A viagem se encerrou, quando ela finalmente encontrou a casa de seus primos, mas eles não estavam. Foi lhe dito que Celegorm e Curufin haviam partido para resolver assuntos importantes, e que ela poderia esperá-los se quisesse. Então ela o fez. E os esperaria para sempre, se seu coração não ficasse novamente ansioso e ela tornou a buscar os prados e florestas. Numa noite, quando retornava da caça, viu que as marcações que fizera nas árvores haviam simplesmente desaparecido. Seus olhos se estreitaram, enquanto buscava, sem sucesso ,a escuridão pela trilha por onde viera. Talvez houvesse se afastado demais de Himlad, demais em direção à floresta de Doriath, na qual não poderia passar. Os elfos daquele local eram hostis aos Noldor.

Vagou em linha reta, rumo à escuridão. Suas roupas se prendiam em galhos e às vezes seu cavalo cansado, tropeçava. Ela desmontou e o guiou a apé. O animal não parecia disposto a continuar e retornou, ficando preso no que parecia uma teia gigante. O coração de Aredhel congelou ao ver os grandes e brilhantes olhos diante dela. Oito olhos repugnantes que a encaravam no escuro. Ela caiu para trás, enquanto a enorme Aranha devorava seu cavalo e enquanto rastejava para longe da cena horrível, sentiu outra agarrar-lhe as pernas e puxá-la de volta. Um grito de dor escapou de seus lábios quando o terrível animal a virou e preparou-se para ferroa-la. Então uma flecha a atingiu na parte sensível do corpo. E a aranha caiu sobre seu corpo.

Aredhel arregalou os olhos, espantada, jogou a coisa para o lado e tentou levantar-se para correr, mas seus pés a traíram e ela caiu de volta ao chão. Gritou novamente sentindo uma dor inebriante atingir-lhe o calcanhar.

— Droga! — Exclamou furiosa contra si mesma.

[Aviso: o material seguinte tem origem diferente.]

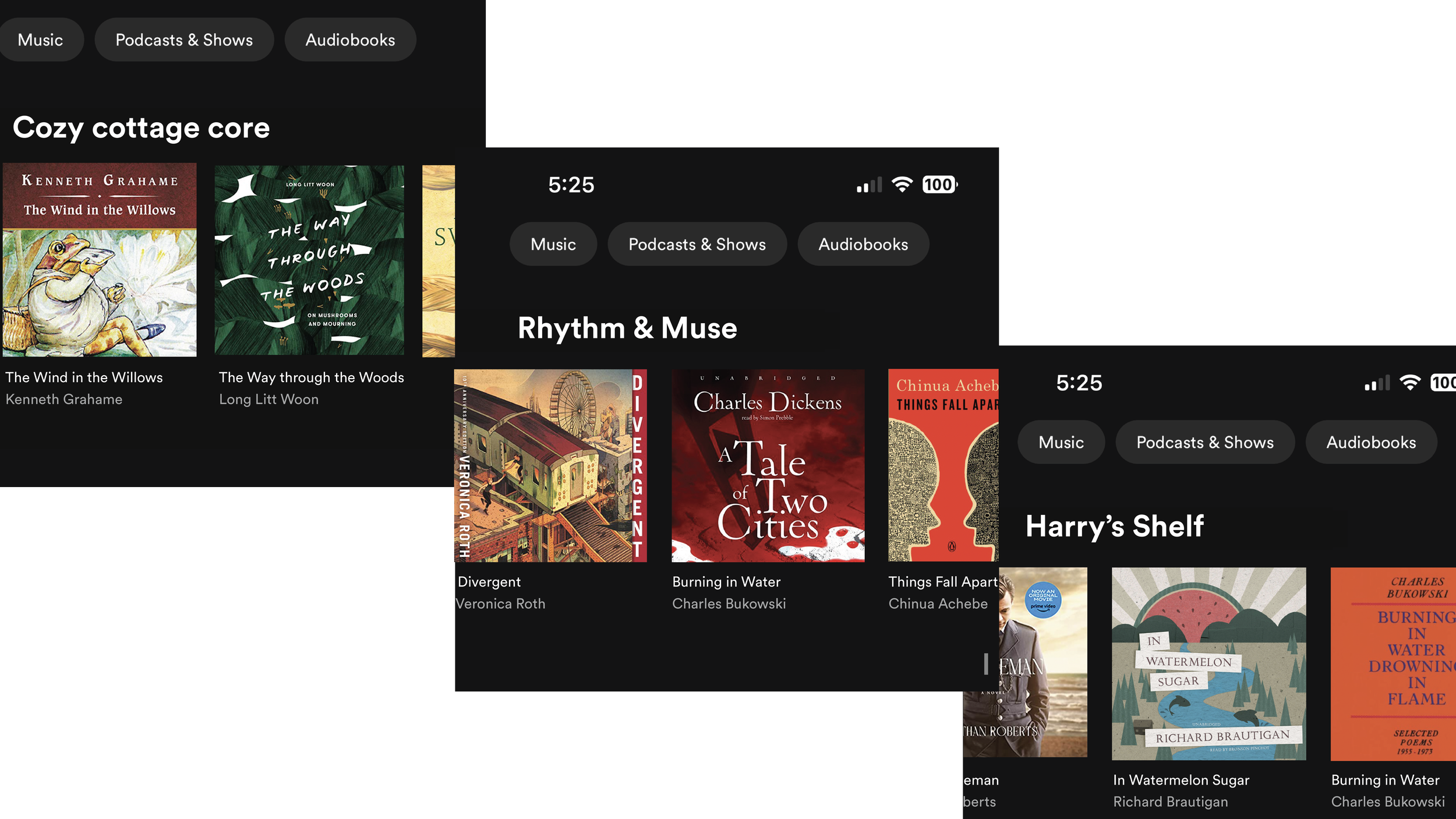1456x819 pixels.
Task: Tap the 100 battery icon in middle screenshot
Action: [x=939, y=185]
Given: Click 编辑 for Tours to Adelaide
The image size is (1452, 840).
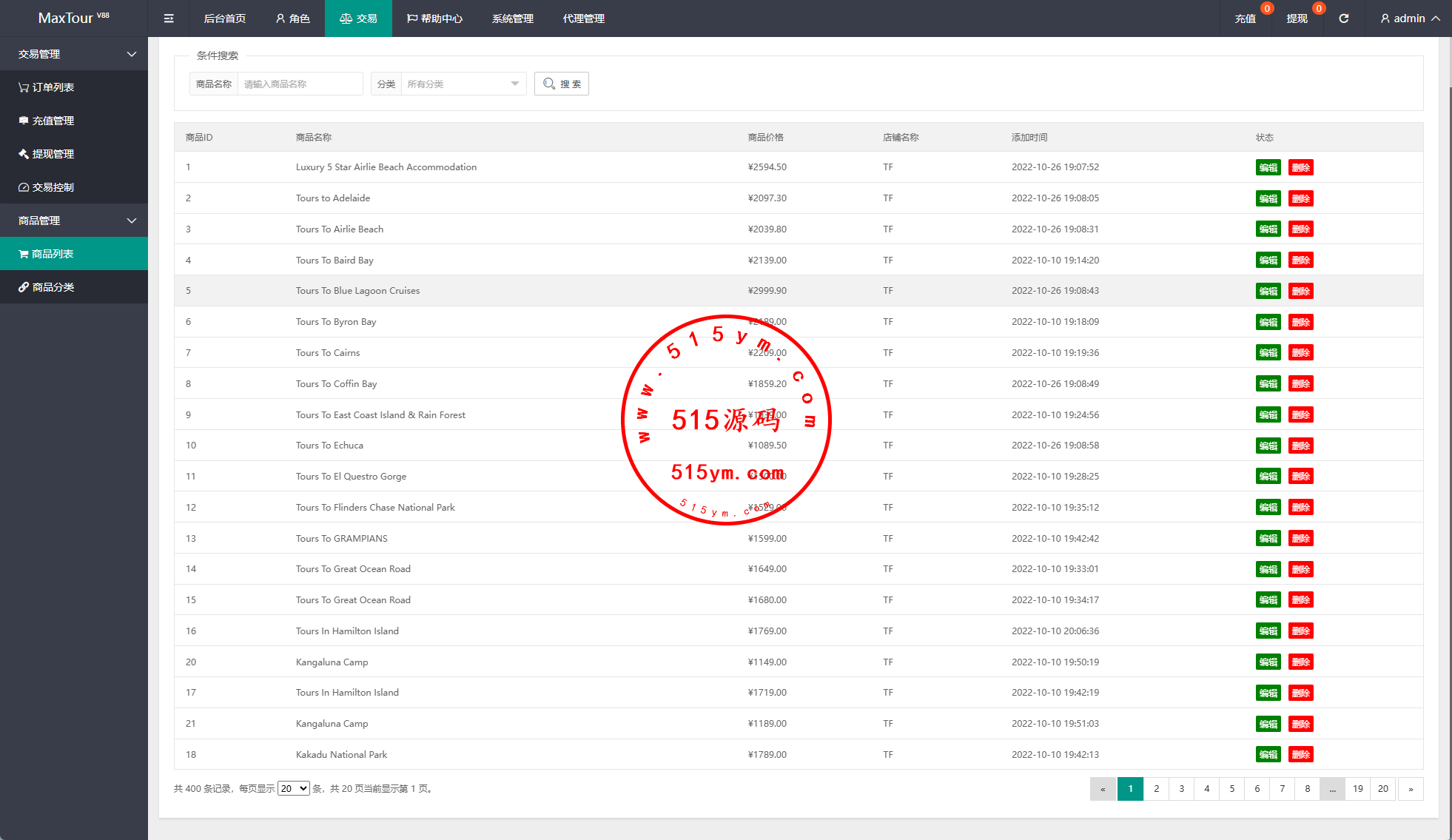Looking at the screenshot, I should (1268, 198).
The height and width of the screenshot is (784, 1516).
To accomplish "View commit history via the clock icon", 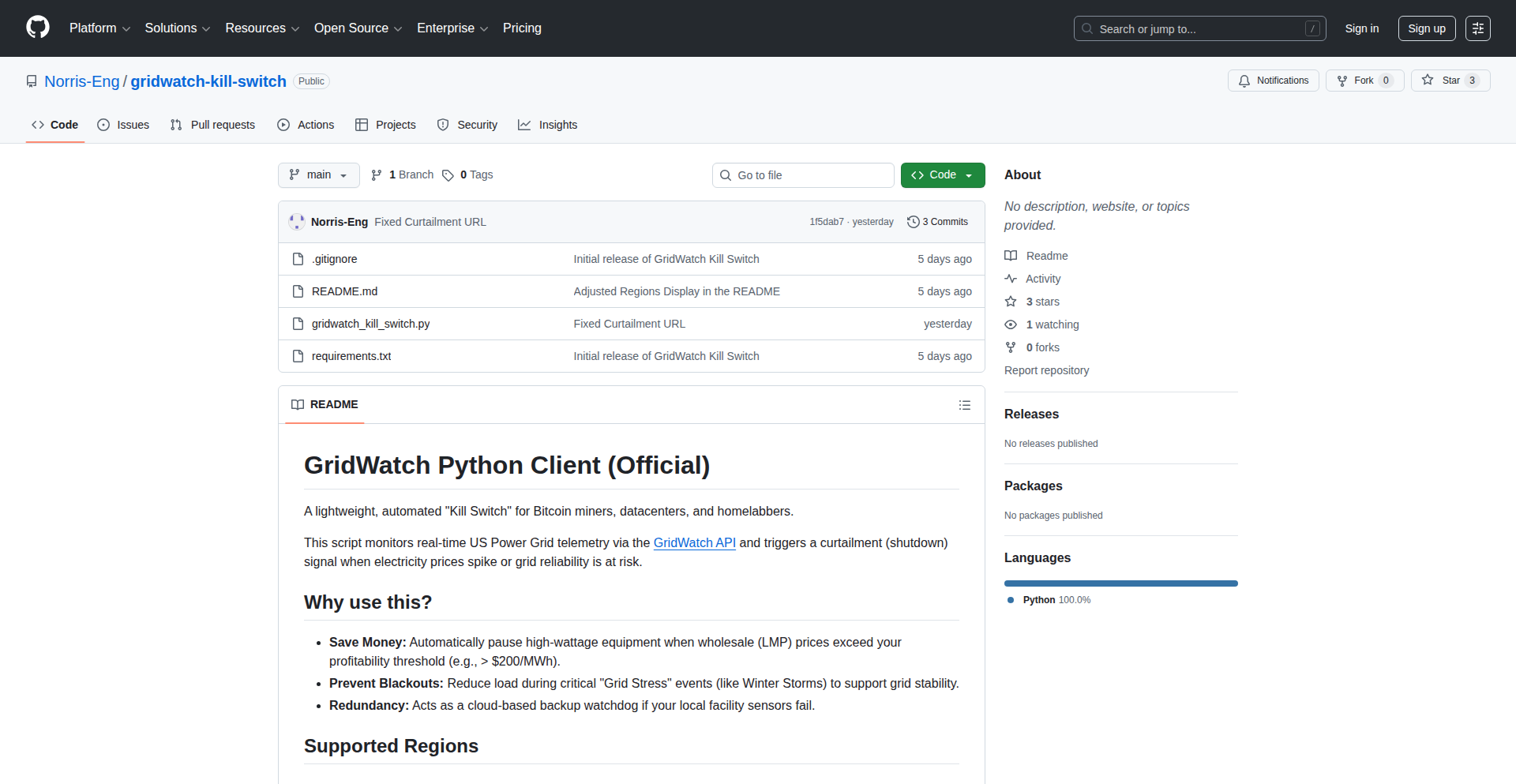I will click(x=914, y=222).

Teria quebrado com uma única queda?

Não!

Ela era Aredhel Ar-Feiniel, filha de Fingolfin. Não quebraria com tanta facilidade. A dor tornou-se intensa e ela fechou os olhos, mordeu os lábios e ouviu o som da batalha ao redor, sem conseguir distinguir o que estava acontecendo. Logo, seus pensamentos ficaram turvos como as correntes de um rio nebuloso e ela adormeceu.